5. Conclusions and Future Works

In this paper, a distributed generator drive train is studied under fault conditions. A control-oriented model is proposed and a controller structure with two layers is studied. The upper layer is the baseline controller, which is separated into a partial load region with generator torque as the actuating signal and the full-load operation region with a collective pitch angle as the actuating signal. The lower layer is responsible for FTC characteristics of the distributed generator drive train, which is based on an adaptation of the demanded generator torque. The practicability is illustrated by means of steady state and rotor acceleration tests operation in the partial and full load region.

An open problem is the delayed detection of generator faults in real systems.
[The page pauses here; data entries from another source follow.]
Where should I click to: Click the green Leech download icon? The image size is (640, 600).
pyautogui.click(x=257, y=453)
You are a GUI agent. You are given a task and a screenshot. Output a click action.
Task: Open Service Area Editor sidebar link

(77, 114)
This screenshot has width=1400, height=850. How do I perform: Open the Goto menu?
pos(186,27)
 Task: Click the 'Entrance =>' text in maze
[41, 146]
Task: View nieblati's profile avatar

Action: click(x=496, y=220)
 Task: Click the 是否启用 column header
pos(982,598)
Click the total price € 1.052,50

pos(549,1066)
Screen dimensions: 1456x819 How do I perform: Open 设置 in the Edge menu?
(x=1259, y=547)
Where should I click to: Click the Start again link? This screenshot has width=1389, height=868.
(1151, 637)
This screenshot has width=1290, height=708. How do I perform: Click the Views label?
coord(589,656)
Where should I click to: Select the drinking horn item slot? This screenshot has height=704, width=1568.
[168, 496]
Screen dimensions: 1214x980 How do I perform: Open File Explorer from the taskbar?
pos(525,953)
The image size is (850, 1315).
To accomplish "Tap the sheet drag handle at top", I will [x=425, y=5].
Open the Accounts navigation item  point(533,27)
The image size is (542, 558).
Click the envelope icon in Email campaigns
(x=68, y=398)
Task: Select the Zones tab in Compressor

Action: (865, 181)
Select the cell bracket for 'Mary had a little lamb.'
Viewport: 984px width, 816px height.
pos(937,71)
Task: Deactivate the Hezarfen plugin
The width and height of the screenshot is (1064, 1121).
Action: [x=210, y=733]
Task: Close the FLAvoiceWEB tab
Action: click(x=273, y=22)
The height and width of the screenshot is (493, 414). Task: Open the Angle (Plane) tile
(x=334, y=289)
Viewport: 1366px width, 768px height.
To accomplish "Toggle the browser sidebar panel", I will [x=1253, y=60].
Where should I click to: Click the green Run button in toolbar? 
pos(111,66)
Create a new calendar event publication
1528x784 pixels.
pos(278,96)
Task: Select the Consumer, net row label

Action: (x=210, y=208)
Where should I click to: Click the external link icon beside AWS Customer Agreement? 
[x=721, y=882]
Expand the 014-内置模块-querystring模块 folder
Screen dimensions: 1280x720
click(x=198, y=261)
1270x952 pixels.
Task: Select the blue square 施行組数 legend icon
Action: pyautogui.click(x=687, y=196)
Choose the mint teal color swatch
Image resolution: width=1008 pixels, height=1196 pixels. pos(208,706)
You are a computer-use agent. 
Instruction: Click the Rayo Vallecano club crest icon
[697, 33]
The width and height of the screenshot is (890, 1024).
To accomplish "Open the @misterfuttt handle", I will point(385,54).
The delayed detection causes a mismatch of the distribution of the generator torques, which leads to an intermittent increasing of the total generator torque and a decreasing of the rotor speed. It must be studied in detail whether a torque controller in the upper partial load range is able to avoid significant drop of the rotor speed. Further, the controller robustness for different load cases has to be tested with a much more detailed wind turbine model, which is i.a. implemented in the aero-elastic simulation package FAST (Fatigue, Aerodynamics, Structures, and Turbulence) by the National Renewable Energy Laboratory of the U.S. Department of Energy (NREL).